It is difficult to see how Cristiano Ronaldo can have a future at Manchester United after the events of the last week or so.
Not only is it clear that the team functions much better when he's not in it, but the way he has conducted himself during the last few games make it difficult to see how he can be a valuable member of the squad.
Shaking in his head in frustration after being substituted due to a poor performance against Newcastle was one thing, but refusing to come on against Spurs and then storming down the tunnel was an altogether different one. Roy Keane aside, most onlookers agree that his actions crossed a major line.
Paul McGrath has interesting Cristiano Ronaldo theory
Paul McGrath agrees that Ronaldo was completely out of order for the way he behaved during the Spurs game, although he does not believe it was done out of any sort of disrespect for his manager or teammates. In fact, he feels it all comes down to the player's frustrations with his own body.
Writing in his column in the Sunday World, the Ireland legend said that it is clear that the Portuguese superstar is finding it difficult to come to terms with his own diminishing powers.
The most terrifying point in the career of any professional footballer is the moment he is confronted by his own athletic mortality, when he can see the finishing line of the only life he has known hurtling toward him like a runaway train.
All sorts of thoughts flood through your mind: Panic, desolation, confusion. You feel terribly alone. And incredibly vulnerable.
Honestly, it was an earth-shattering experience for me – and I had nothing like Ronaldo’s profile...

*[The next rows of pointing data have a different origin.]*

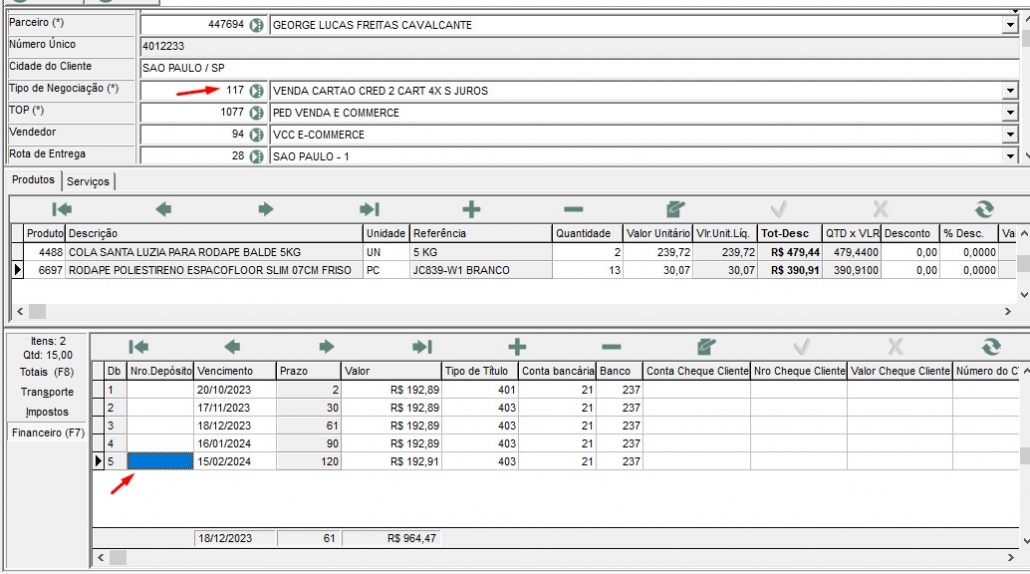Refresh the products grid

(984, 209)
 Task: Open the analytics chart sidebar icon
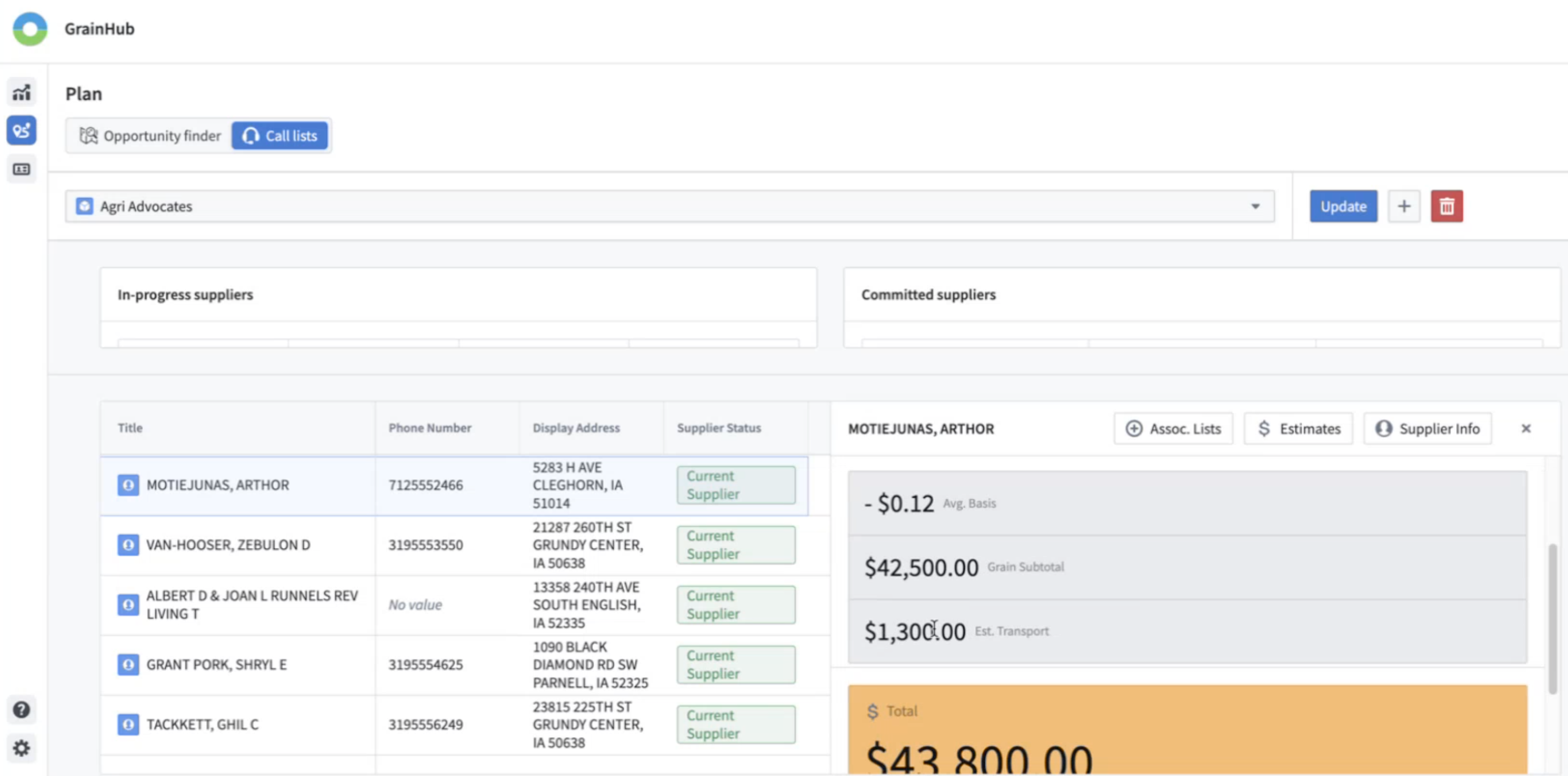(x=21, y=93)
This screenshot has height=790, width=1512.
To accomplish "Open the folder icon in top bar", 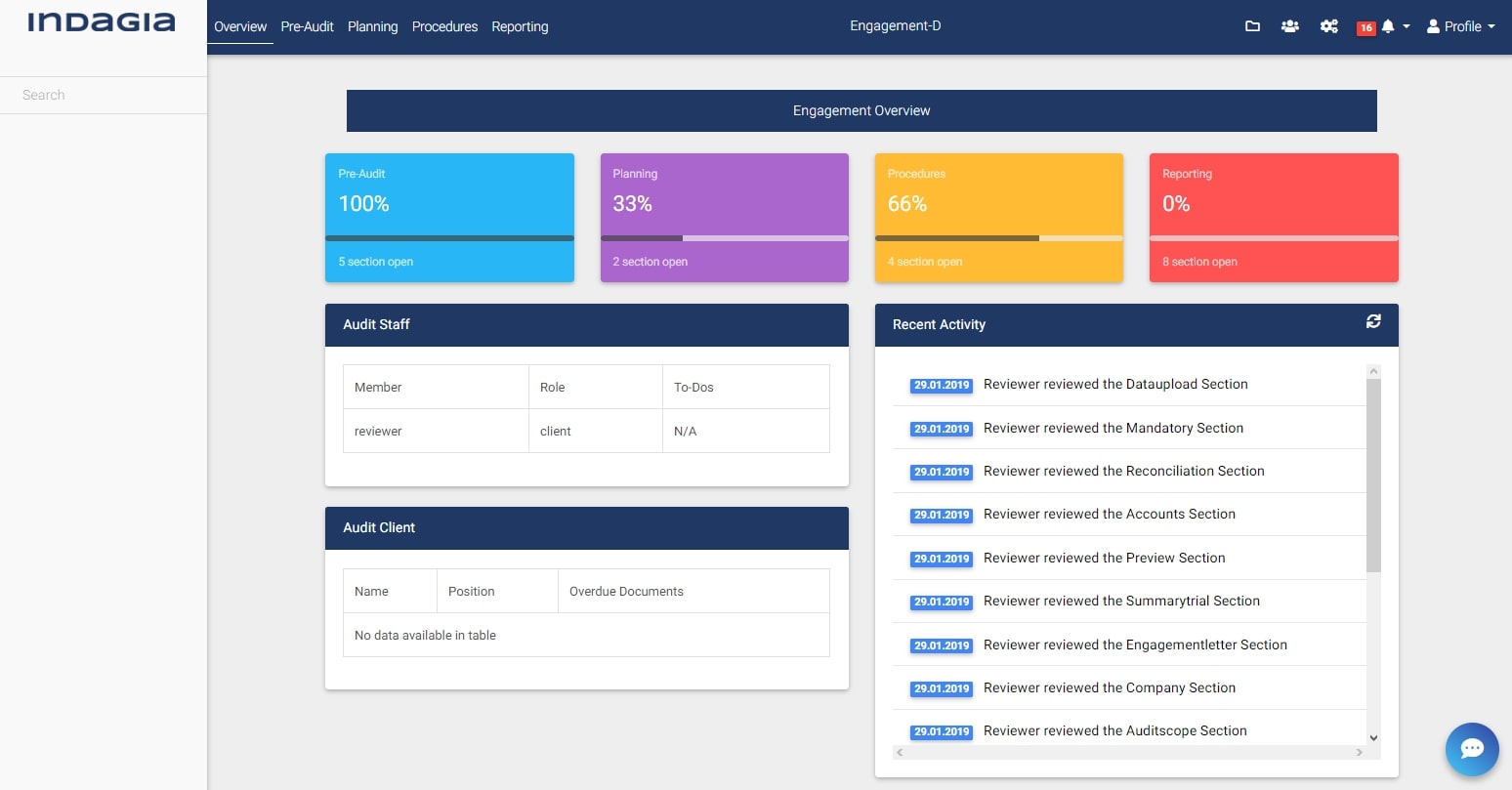I will point(1252,26).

The thought of losing all that, of no longer being able to do the stuff that set you apart from even the best of the rest, can cause you to do the most self-destructive things.
Like refuse to go on to a pitch. Or marching off to the dressing room while your team are still fighting for three points. It is wrong, but – honestly – I felt Ronaldo’s pain...

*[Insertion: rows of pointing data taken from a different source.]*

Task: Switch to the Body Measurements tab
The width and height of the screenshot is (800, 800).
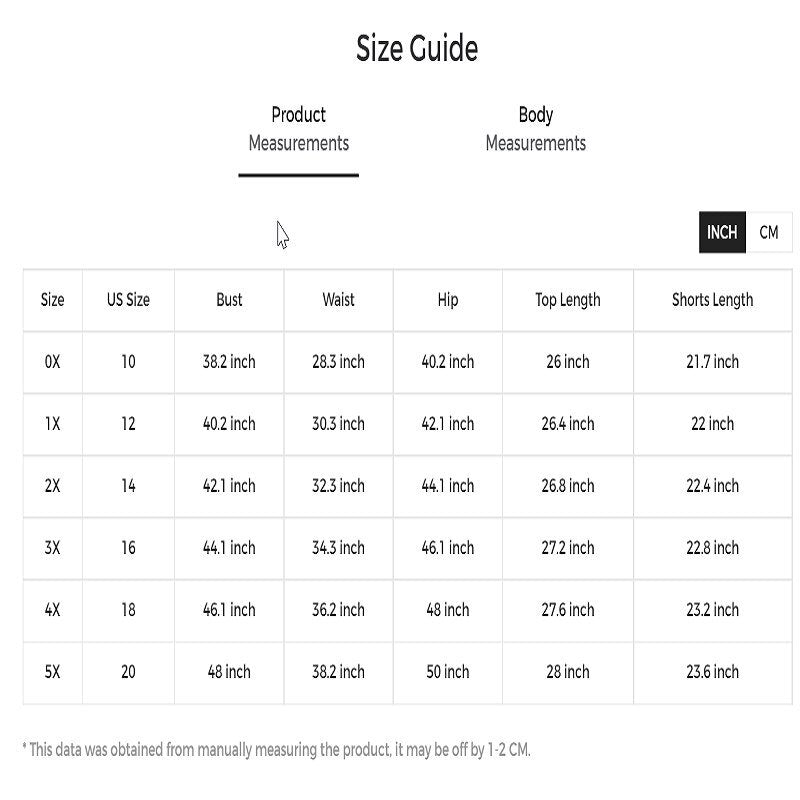Action: (x=535, y=130)
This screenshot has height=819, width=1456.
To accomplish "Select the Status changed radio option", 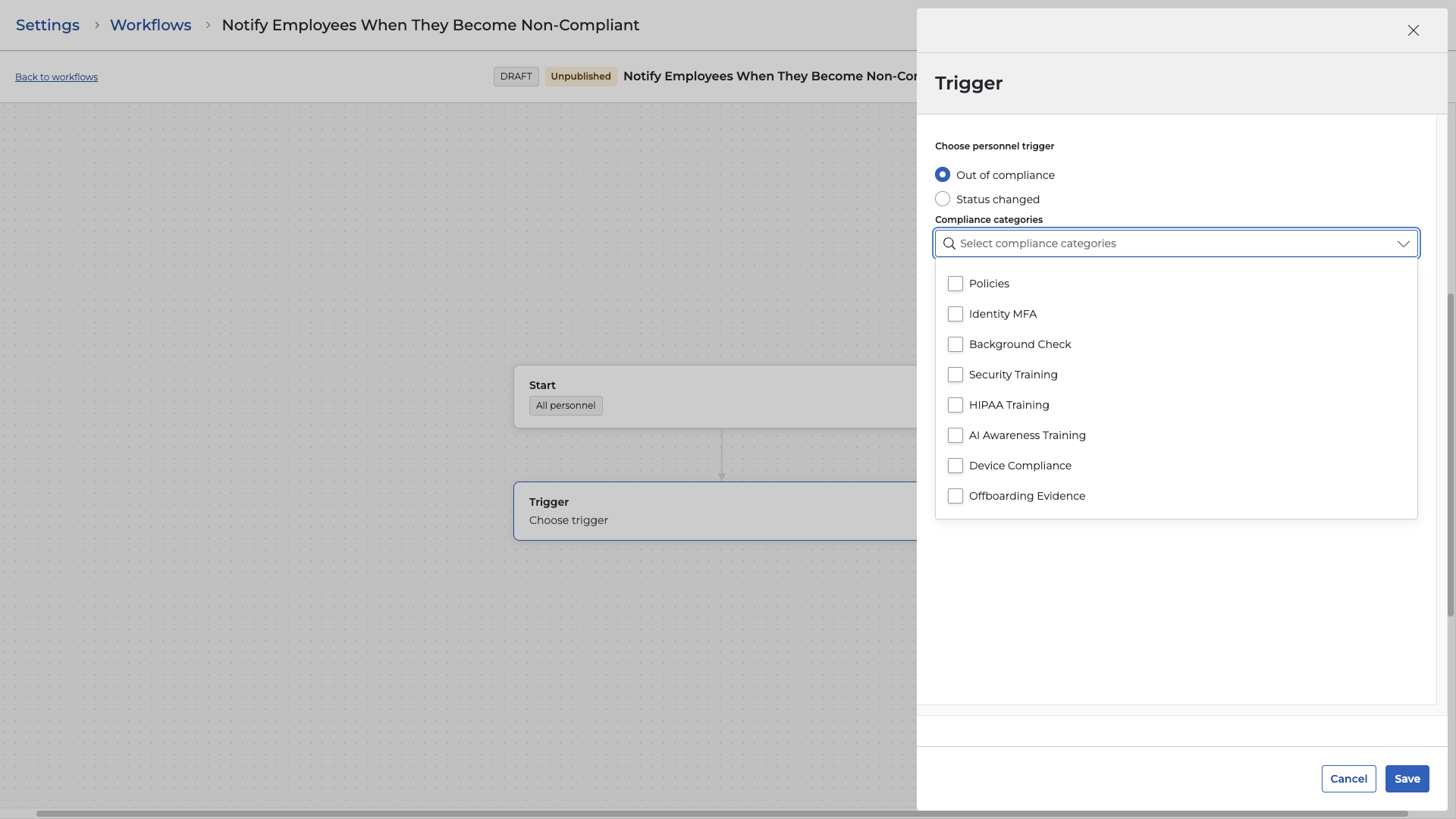I will [943, 199].
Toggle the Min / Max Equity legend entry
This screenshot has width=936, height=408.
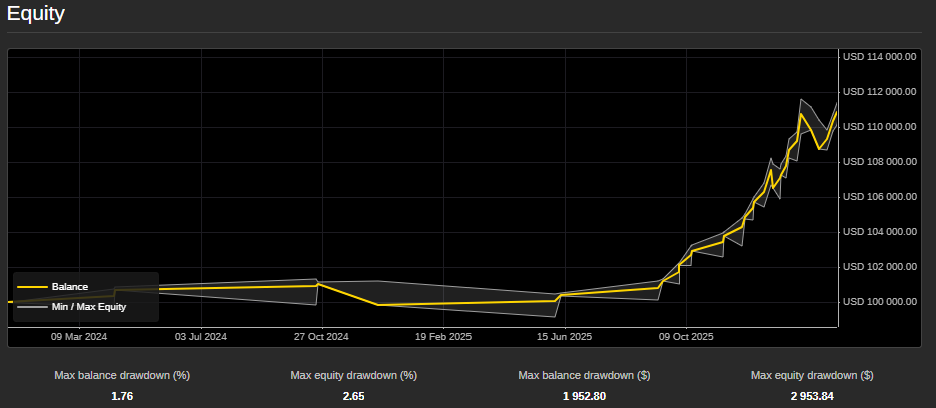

Although he will rail against the notion, it must be dawning on him that he cannot beat Father Time. I genuinely believe that is at the core of all that is going on with Ronaldo over recent weeks.
He is enormously frustrated, not so much with Erik ten Hag, but with the ticking clock. He has a big personality and he is evidently struggling to come to terms with the reality that he is no longer The Man...
I hope it works out for him and I would be loath to criticise him for what he did on Wednesday. As I said, I’ve been there. And it cuts you to the core, gives you a terrible feeling that the walls are closing in.
Cristiano Ronaldo still has an eye for goal, but the other areas of his game have dropped off dramatically. He is no longer a good fit for top sides in the modern game, who want to play at a fast pace and press with intensity when out of possession.
It is difficult to see another big European club taking him on at the moment, meaning his future is very much up in the air. One thing that is becoming clearer is that it is likely to lie away from Old Trafford.